The lady took his elbow and walked quickly up to the side door of the church…

By Gregory Clark, Illustrated by James Frise, June 22, 1935.

“That chap,” said Jimmie Frise, indicating a young fellow desperately juggling with a jack and a flat tire and a spare, “has been fifteen minutes already, and he looks as if he were going clean crazy.”

“Why,” I asked, as we sat on Jim’s porch, “doesn’t he telephone for a garage man to come and do it? He’s all dressed up.”

“He’s going to a party or something by the look of him,” said Jim. “He has a white carnation in his buttonhole.”

“Maybe,” I said, excited, “he’s on his way to a wedding.”

“Maybe he is,” admitted Jimmie.

“Look at him,” I hissed. “He’s talking to himself. I believe he’s crying.”

“Holy Moses,” said Jimmie, deeply touched. “Suppose we go across and offer him a hand.”

So we both got up and hurried across the street.

The young man, all perspiration, in a brand-new dark suit, with a white carnation and a white tie, was moaning.

“Oh, oh, oh,” he kept moaning. “Oh, oh,” oh.”

“Let’s give you a hand,” said Jimmie kindly.

The young chap looked at us with glazed eyes.

“I’m late already,” he said, his mouth, trembling. “By now I’m 6 minutes late.”

“Give us the wrench,” said Jim, taking the tire wrench from the hand of the bewildered youth, who fell back limply against the polished fender of the car.

So while Jim undid the nuts I chatted with the boy.

“Going to a wedding?” I smiled.

“Yes,” he whispered, wiping his face with the back of his hand.

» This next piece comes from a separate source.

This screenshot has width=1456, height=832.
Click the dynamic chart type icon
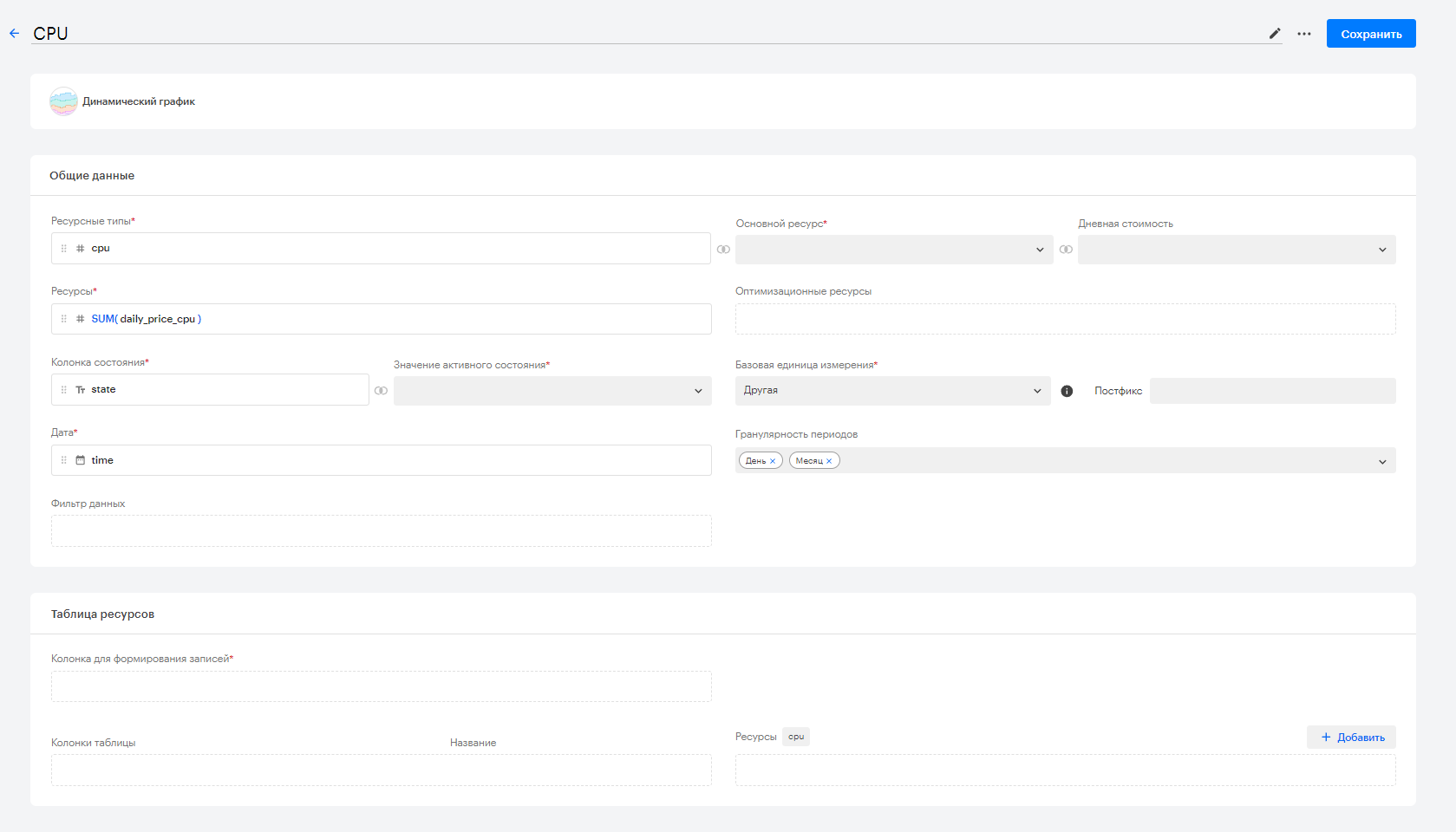63,101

“We’ll have the tire off in a jiffy,” I reassured him. “Where’s the wedding?”

“The church is on St. Clair Ave.,” moaned the young man.

“Ten minutes will do it,” I comforted him. “You won’t miss much.”

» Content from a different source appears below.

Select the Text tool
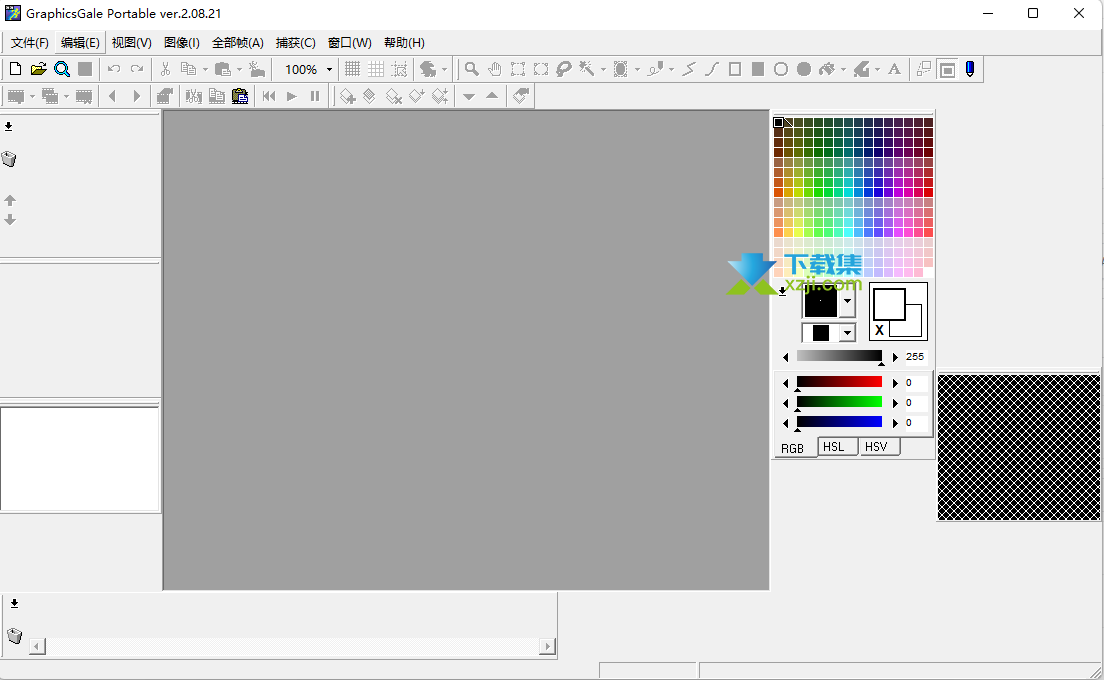Viewport: 1104px width, 680px height. [894, 69]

“They’ll be waiting,” he gasped. “Waiting.”

“Are you taking part in it?” I inquired.

“Yes,” he said; “I’m getting married.”

“Jim,” I shouted, “make it snappy. This young man is getting married 10 minutes ago.”

The boy looked at his new wrist watch.

“Eight minutes ago,” he corrected. “Oh, oh, oh.”

I ran around to help Jimmie with the nuts, which were sort of varnished on.

“Snappy, Jim,” I begged. Then I went around to keep the boy company.

“Dear, dear,” I said, “why didn’t you telephone a garage man to come and fix this?”

“I thought I could do it quicker,” moaned the boy. “But I seemed to be all thumbs. I – I -I -“

“I understand,” I soothed him. “I’m a married man myself.”

“Besides,” said the boy, “I haven’t a cent of money.”

“No money,” I cried. “And on your way to be married. My dear chap.”

“Oh,” he said, “it’s one of these stylish marriages. Everything organized. My best man has the ring and my wallet, so that I won’t forget anything. He was to pick me up, but we decided at noon that I would drive my car instead and meet him at the church-“

“I see your plight,” I said, looking anxiously back where Jimmie was wrenching for all he was worth. “What a muddle you must have been in, and us sitting there on the porch looking at you.”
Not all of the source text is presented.